Ella le miró con adoración.
—Sí, amo —susurró.
—Esperad —dijo Olga—. No permitáis que vaya sola.
—¿Cómo es eso? —preguntó Ivar.
—¿Os acordáis, mi Jarl —preguntó Olga—, de la chica de oro, la que llevaba aros en las orejas, la del sur, que perdió en el concurso de belleza frente a Gunnhild?
—Bien que me acuerdo —respondió Ivar, relamiéndose.

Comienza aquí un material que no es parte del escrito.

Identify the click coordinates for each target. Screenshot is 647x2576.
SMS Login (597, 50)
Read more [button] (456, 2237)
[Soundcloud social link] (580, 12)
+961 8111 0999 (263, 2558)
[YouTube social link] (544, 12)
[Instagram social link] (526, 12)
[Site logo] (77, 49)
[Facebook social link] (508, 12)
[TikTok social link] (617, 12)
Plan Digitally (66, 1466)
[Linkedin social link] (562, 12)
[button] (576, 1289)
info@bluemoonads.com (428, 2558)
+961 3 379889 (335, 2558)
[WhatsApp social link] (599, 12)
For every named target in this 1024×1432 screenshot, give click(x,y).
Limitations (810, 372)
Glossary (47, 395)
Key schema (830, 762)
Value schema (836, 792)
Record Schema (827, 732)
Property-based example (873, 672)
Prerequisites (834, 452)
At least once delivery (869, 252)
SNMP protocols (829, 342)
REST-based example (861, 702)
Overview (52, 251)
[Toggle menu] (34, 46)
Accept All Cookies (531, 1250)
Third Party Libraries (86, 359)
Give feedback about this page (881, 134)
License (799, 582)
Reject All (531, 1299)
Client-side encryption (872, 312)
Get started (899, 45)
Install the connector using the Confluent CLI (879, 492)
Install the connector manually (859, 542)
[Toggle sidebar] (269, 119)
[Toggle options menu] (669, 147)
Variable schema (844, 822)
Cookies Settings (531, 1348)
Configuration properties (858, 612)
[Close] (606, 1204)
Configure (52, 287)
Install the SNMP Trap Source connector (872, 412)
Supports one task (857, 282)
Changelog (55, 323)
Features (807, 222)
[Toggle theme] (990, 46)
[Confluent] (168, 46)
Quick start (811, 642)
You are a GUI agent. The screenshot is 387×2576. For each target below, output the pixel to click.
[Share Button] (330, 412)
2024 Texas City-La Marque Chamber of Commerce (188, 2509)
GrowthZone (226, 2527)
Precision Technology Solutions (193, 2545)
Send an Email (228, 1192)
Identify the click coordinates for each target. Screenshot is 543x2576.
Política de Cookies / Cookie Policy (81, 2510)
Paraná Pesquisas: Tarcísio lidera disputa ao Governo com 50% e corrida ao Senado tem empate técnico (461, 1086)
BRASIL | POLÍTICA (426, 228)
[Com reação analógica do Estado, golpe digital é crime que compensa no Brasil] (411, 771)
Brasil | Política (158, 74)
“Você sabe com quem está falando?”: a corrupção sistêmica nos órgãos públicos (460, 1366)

—¡Fijaos! —dijo Olga risueña. Se acercó a un trozo de tela de tienda de campaña que cubría holgadamente, como por azar, un objeto indefinido. Tumbada en la tierra, con las piernas dobladas hacia arriba y las manos atadas a la espalda, hallábase la chiquilla de delicioso cuerpo, morena, vestida de áurea seda, ahora pringosa y rota. Furibunda, se contorsionó hasta ponerse en pie.
—¡No soy una muchacha Kur! —bramó. Efectivamente, no llevaba el pesado collar de cuero, con argolla y cerradura, que los Kurii ponían a su ganado hembra. Lucía collar de oro, pendientes y una combinación de seda dorada, increíblemente escueta, de la suerte con que los amos atavían a veces a sus esclavas para exhibirlas.
—Tengo un dueño humano —dijo colérica—, al que exijo me devolváis en seguida.
—La apresamos Pastel de Miel y yo —explicó Olga.
—Tu amo —dijo Ivar, haciendo memoria, acordándose del capitán tras el cual iba ella en la asamblea, acompañándole—, es Rolf del Fiordo Rojo. —Yo sabía que Rolf del Fiordo Rojo era un capitán de categoría inferior. Él y sus hombres habían participado en el combate.
—¡No! —exclamó riendo la muchacha—. Después del concurso de belleza, que yo perdí debido a las artimañas de los jueces, fui vendida al representante de otro, uno de mucho más importante que un simple Rolf del Fiordo Rojo. ¡Mi dueño es verdaderamente poderoso! ¡Soltadme ahora mismo! ¡Temedle!
Olga, para la indignidad de la muchacha, le arrancó su dorada seda, revelando su cuerpo a Forkbeard.